Ever since General Electric (GE) embarked on a mammoth restructuring program last year, its market value has been declining at a pace as huge as the once-prodigious engineering conglomerate. Adding to the slump, the company recorded a double-digit fall in second-quarter earnings, hurt by higher costs. The dismal scenario casts doubts over the chances of a near-term turnaround.
Continuing the losing streak that began in early 2017, GE’s stock dropped sharply on Wednesday, hitting a nine-year low. Last week, the management clinched a deal to divest its power-conversion segment for half the price that was paid for acquiring it, in a sign that the ongoing efforts to stabilize liquidity through divestitures might not be yielding the desired results.
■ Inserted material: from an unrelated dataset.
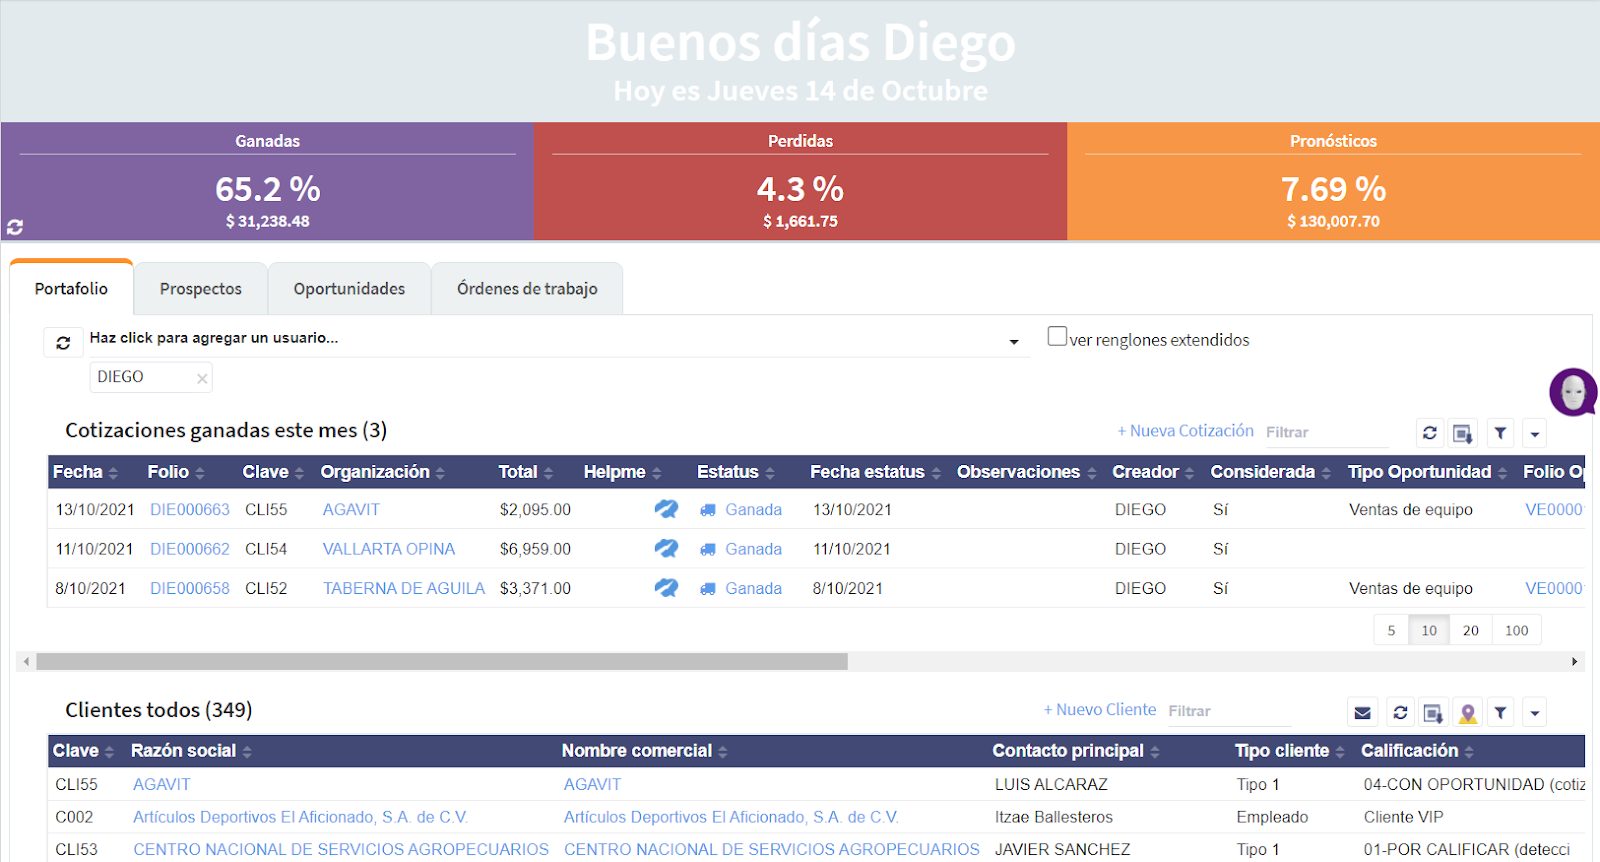
Task: Enable 'ver renglones extendidos' checkbox
Action: pos(1057,337)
Earlier, CEO John Flannery claimed to have achieved the initial target of raising $20 billion through asset sales.
Last week, the company clinched a deal to divest its power-conversion segment for half the price that was paid for acquiring it
For the first time in about nine years, GE’s stock dropped below $12 on Wednesday, when growing pessimism among investors over its recovery prospects triggered a selloff. The loss is about 12% in August alone, and the progressive decline accelerated mid-month.
Meanwhile, the lack of enthusiasm in the market might prompt Flannery to revisit his ambitious turnaround program, which is being implemented with the goal of restricting operations of the company to aviation, power and healthcare, its core businesses.
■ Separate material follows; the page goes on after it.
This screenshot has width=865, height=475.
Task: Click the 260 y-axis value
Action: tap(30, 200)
A closer look at the state of affairs shows that profitability of the industrial juggernaut is being hit hard by the ailing power division, and the latest quarter was no exception. Referring to the power segment, Flannery in the earnings call had said it would be a multiyear fix but assured there was ‘a very clear plan’ of what needs to be done.
It could be a cause for concern as GE’s future will depend a lot on achieving a time-bound turnaround for the power division. The dismal condition also raises fears that the board of directors might go for yet another dividend cut in the near term to rein in outflows. Experts believe that despite the adversities, the only way out for the more than a century old company is more asset sales.